I recently got diagnosed with genital herpes after going in to see the doctor a few days ago. I was caught by surprised because just a few days earlier, I had been on pills for having a yeast infection. Going into the doctors office, I expected to hear that it was some sort of aggravation of the original yeast infection. Coping with the new of this was not easy and still is not.
I was surprised, shocked, hurt, upset and felt like I had been stabbed in the stomach. The first thought that came to my mind was, how could this happen to me? Surely, i've heard of other people it has happened to but I never thought I would have to deal with this.
Currently, I'm just trying to stop crying and stay positive as I know that stress can worsen an outbreak. I am currently experiencing my first outbreak and feel like I've never had to go through something this painful before. It burns like crazy every time I have to urinate. I can barely walk without feeling extremely uncomfortable and my whole body seems tender and sore.
I have been on antivirals for 2 days now and I know it takes 3 days for them to start taking affect.
I dont really know how to cope with this. I have a loving boyfriend who I've been with for 4 years. He had a cold sore and we engaged in oral sex without thinking about the consequences. It was an honest mistake and could have been so easily prevented. This is what kills me. I could have completely prevented this had I been more careful, observant etc. Now I'm stuck with this lifelong disease that is surrounded by so much stigma. My boyfriend is comfortable with my have the disease but I am fearful that if we were ever to part ways, I don't know how I'd ever be able to be with anyone else intimately.
I feel disgusted, ashamed and like I am extremely dirty.

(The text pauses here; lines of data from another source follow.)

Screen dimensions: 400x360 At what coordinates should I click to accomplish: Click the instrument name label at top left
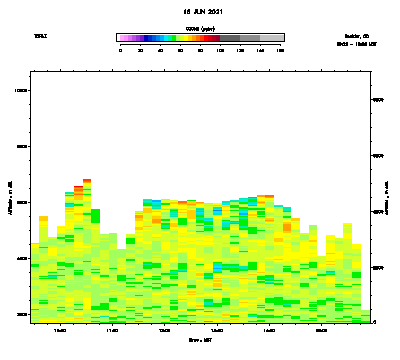40,36
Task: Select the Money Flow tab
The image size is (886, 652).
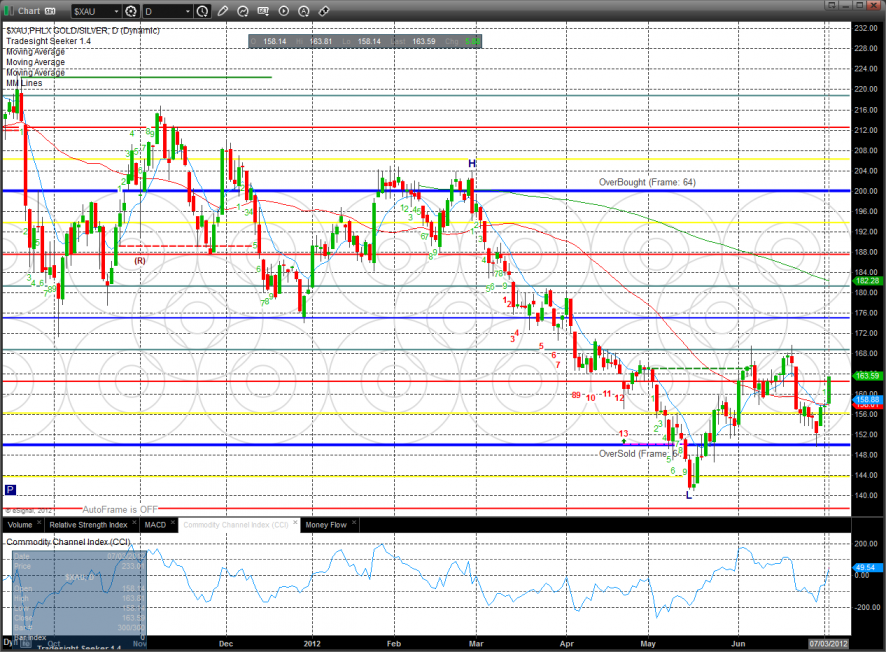Action: point(328,524)
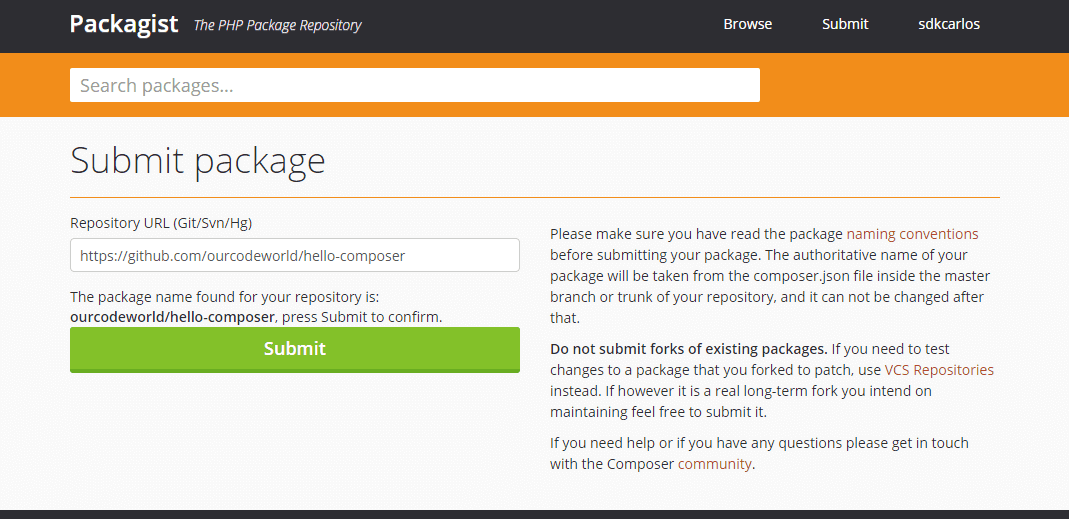Click the 'If you need help' paragraph
The height and width of the screenshot is (519, 1069).
[x=758, y=443]
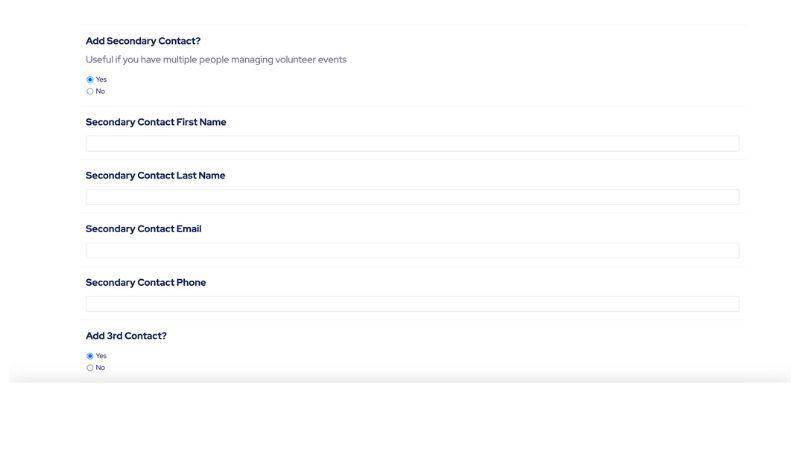Click the 'No' text label under Add 3rd Contact
Screen dimensions: 800x450
(100, 368)
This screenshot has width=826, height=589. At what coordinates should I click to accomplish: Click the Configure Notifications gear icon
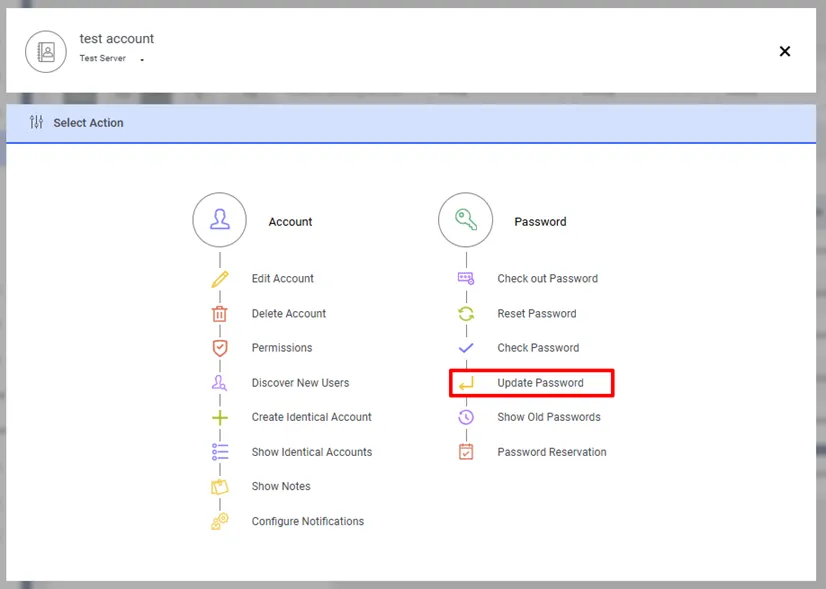220,521
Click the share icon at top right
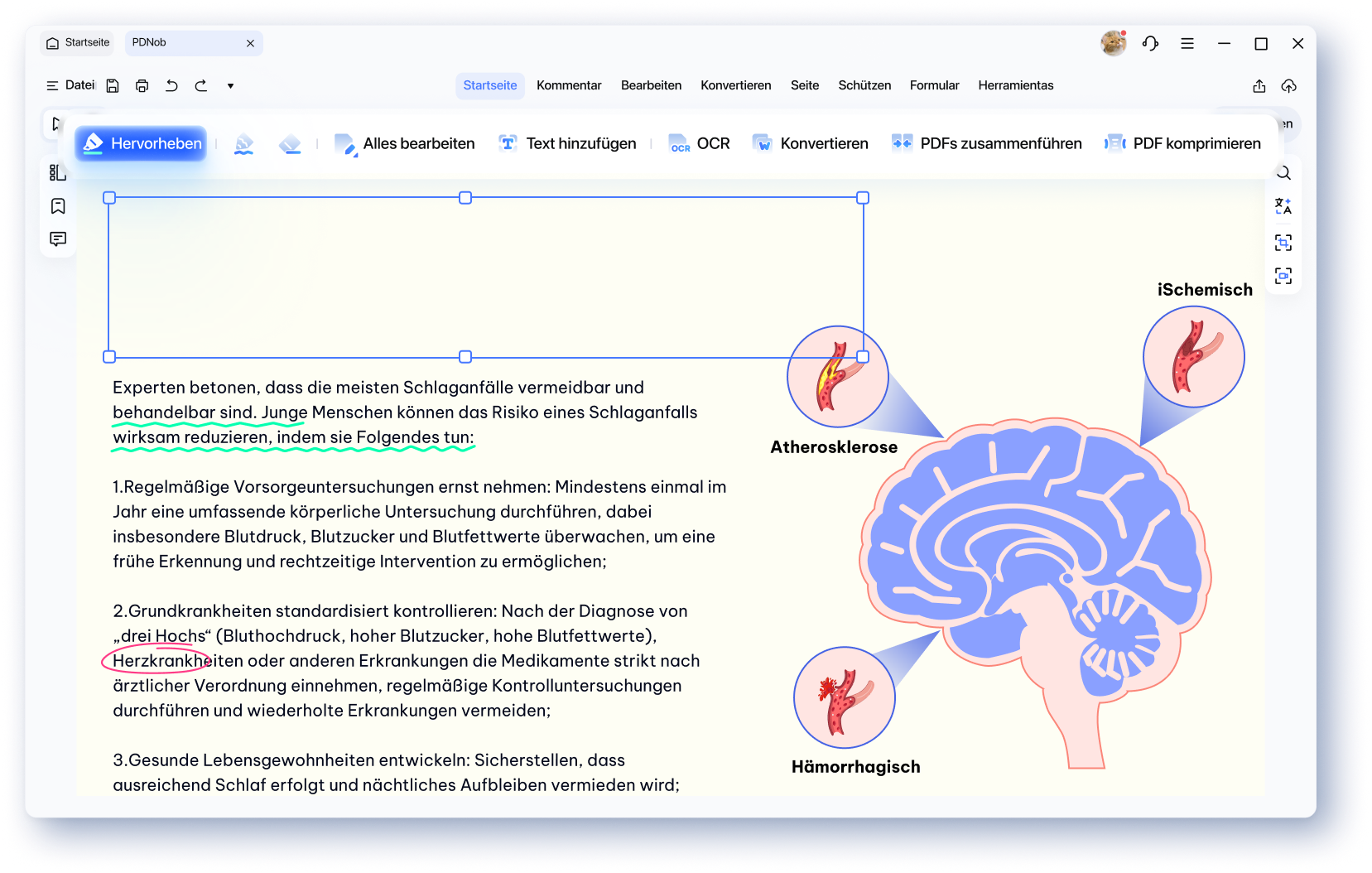This screenshot has width=1372, height=873. [x=1259, y=86]
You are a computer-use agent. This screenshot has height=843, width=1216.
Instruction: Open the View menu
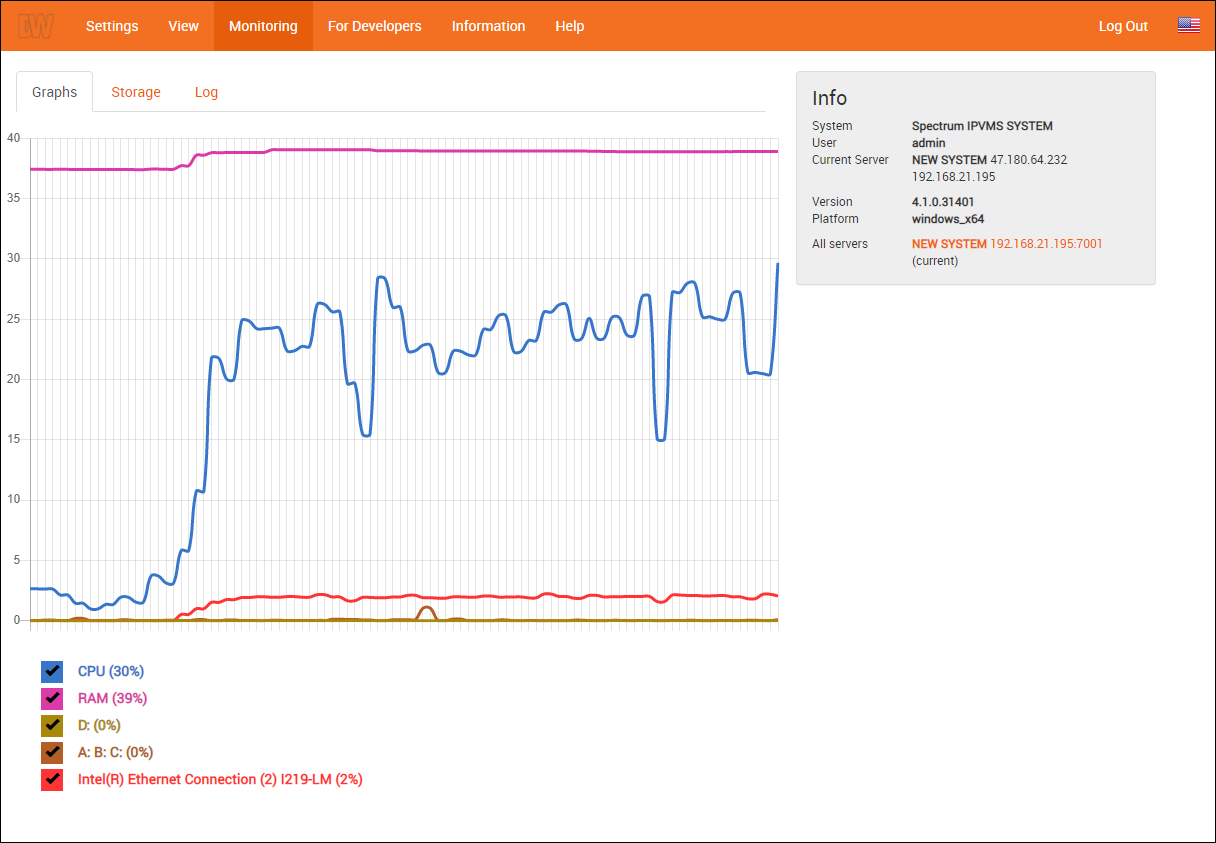point(183,26)

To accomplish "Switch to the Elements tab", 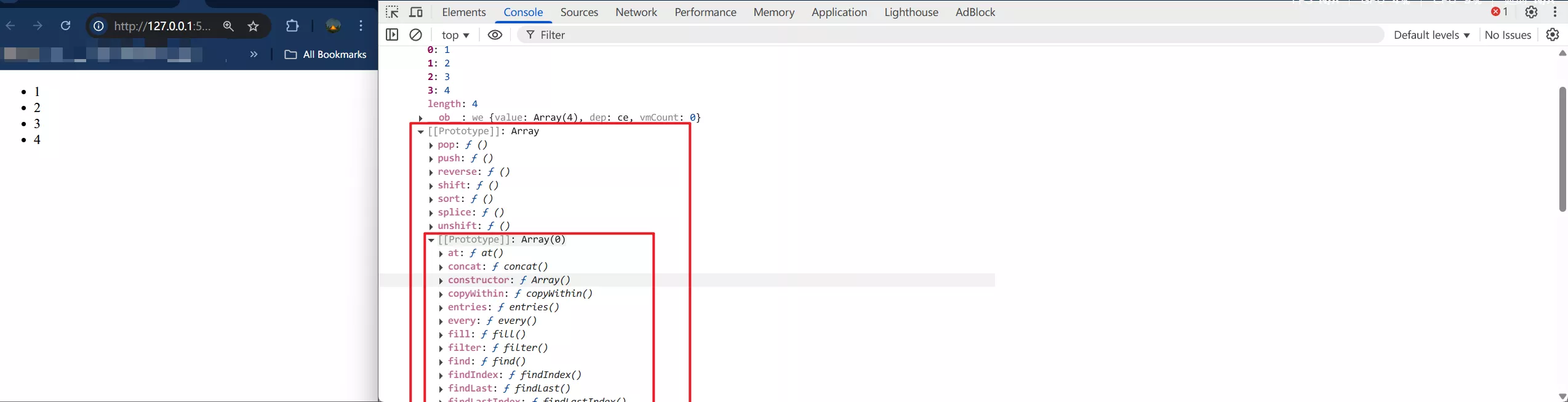I will pyautogui.click(x=463, y=12).
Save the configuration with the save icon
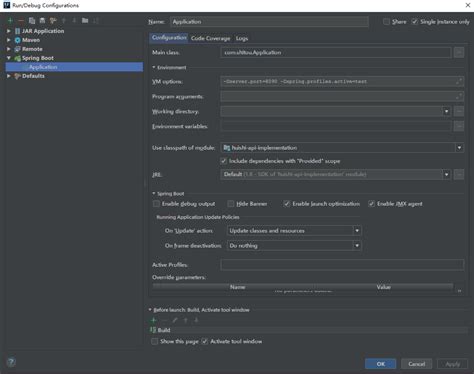 42,21
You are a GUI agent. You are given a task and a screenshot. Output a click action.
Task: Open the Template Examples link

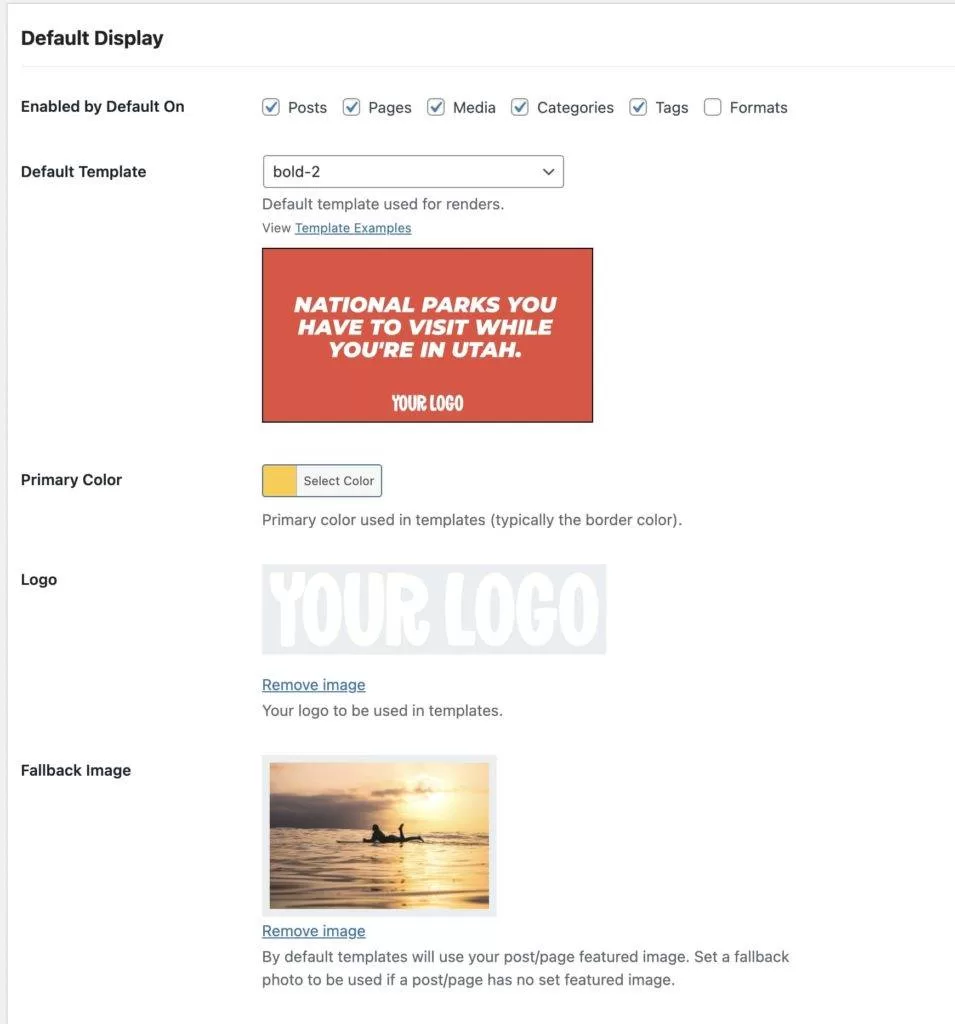click(x=353, y=228)
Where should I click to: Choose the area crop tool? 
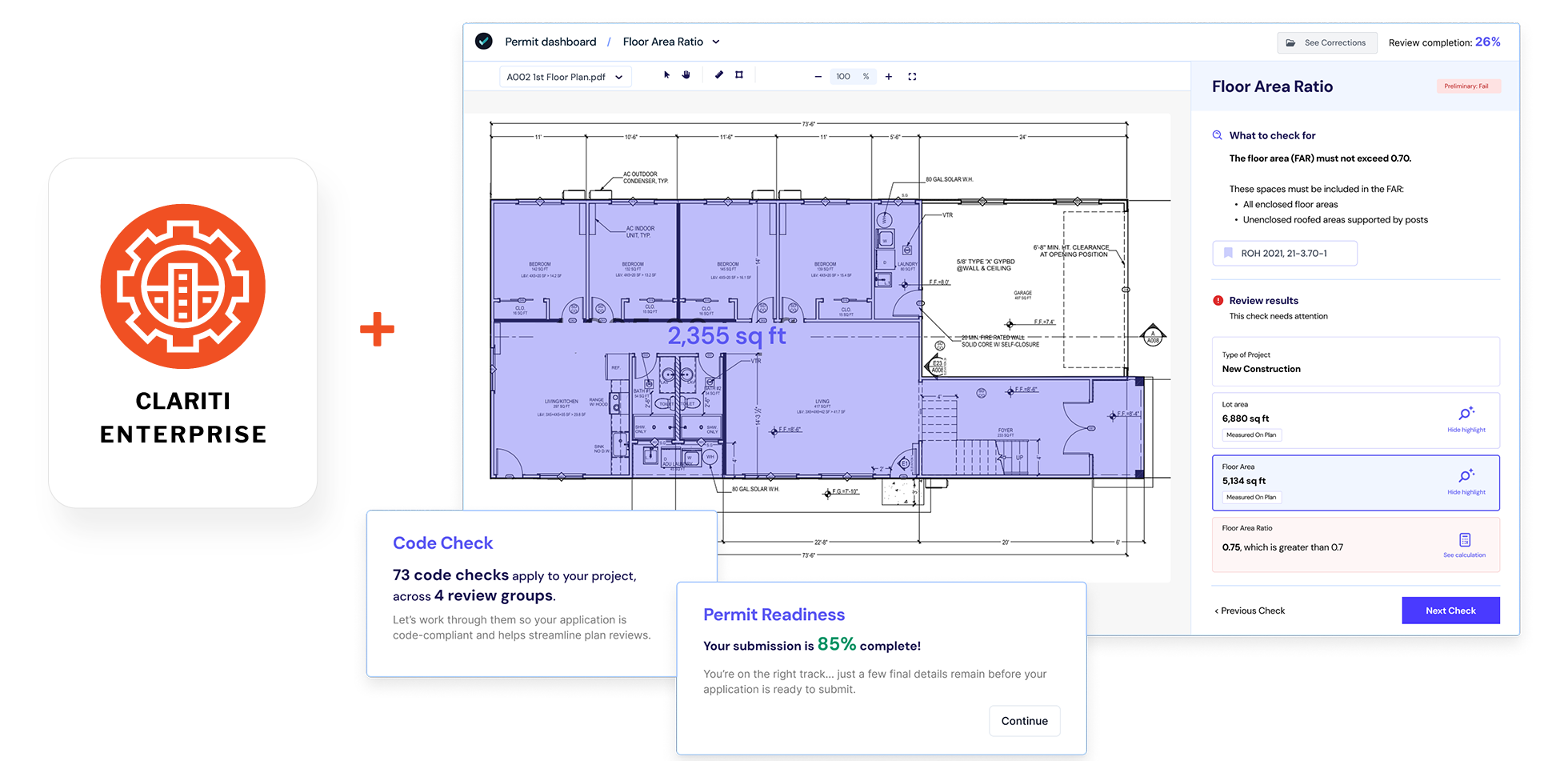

Furthermore, my parents are very traditional and engaging in sexual activities before marriage is considered to be against the rules. So I can't tell my parents nor do I feel comfortable sharing this with any of my friends. I feel like I would be judged instantly.
My question for you, is how do you cope? Does anyone have any strategies that have worked for them?
Furthermore, the most important thing for me is to try to prevent future outbreaks. After doing extensive research, I've learned that there are people that only experience outbreaks [painful and obvious ones atleast] once in a few years. I can't bear to go through this kind of pain and would love to hear about any tips on how to prevent an outbreak.
Currently things that I have found useful are: taking antivirals, sitz baths and apply ice to the area for a few minutes can provide comfort, using a blow drier (on a low setting) can help keep the area dry without the discomfort of using a towel and taking some sort of pain killer (ibuprofen, Tylenol or advil can alleviate some of the pain).
Does anyone have any tips for how to prevent painful urination? I think that this is the part that I dread the most because of how much it hurts.
Sorry for ranting and thanks in advance everyone!
The following user gives a hug of support to movingonalready: Mmbb (07-11-2013)
Hey Movingonalready, I too am worried that I have herpes. For the past 3 or so days, I've had an uncontrollable itch in my vaginal region & honestly didn't think much of it. Until I looked in a mirror.... I have one particular large bump, that isn't red, it's actually white. & then about 3 other small bumps, but they aren't filled with fluid. Is this what you experience? At this point I'm pretty much positive I have the infection, because I had an outbreak last year as well. I had a pretty bad cold sore on my upper lip, right smack dab in the middle of my lip. Honestly, I was devastated at the thought of having this disease. But after I applied Abreva on it, it slowly but surely disappeared. I had completely disregarded it afterwards, since I was kind of in denial. & Sincerely started to believe that I was fine, that maybe I was just under too much stress or something. But now I know, or at least am 95% sure I have herpes. But it isn't painful whatsoever. It itches a lot, though. I too contracted it from my ex boyfriend, who I believe knew he had it, just denied telling me. But anyways, I've read that this STI isn't life threatening, & it's truly nothing to be contemplating suicide or anything over. Which I'm not going to lie, I was hoping it really wasn't something so severe that I'd rethink life maybe once or twice. But maybe with support & medication, this won't be such a horrible thing, as people often like to make it seem....
Sounds like you have genital HSV-1. It's better than having genital HSV-2. The genitals aren't HSV-1's site of choice, so outbreaks will be less severe and you will have a smaller chance of viral shedding. Plus HSV-1 outbreaks usually happen 1-2 times a year.
The only thing you can do at the moment is mitigate the symptoms and try not to spread it around.
Who knows? Medical science is a fascinating field, a cure may be found in the upcoming years.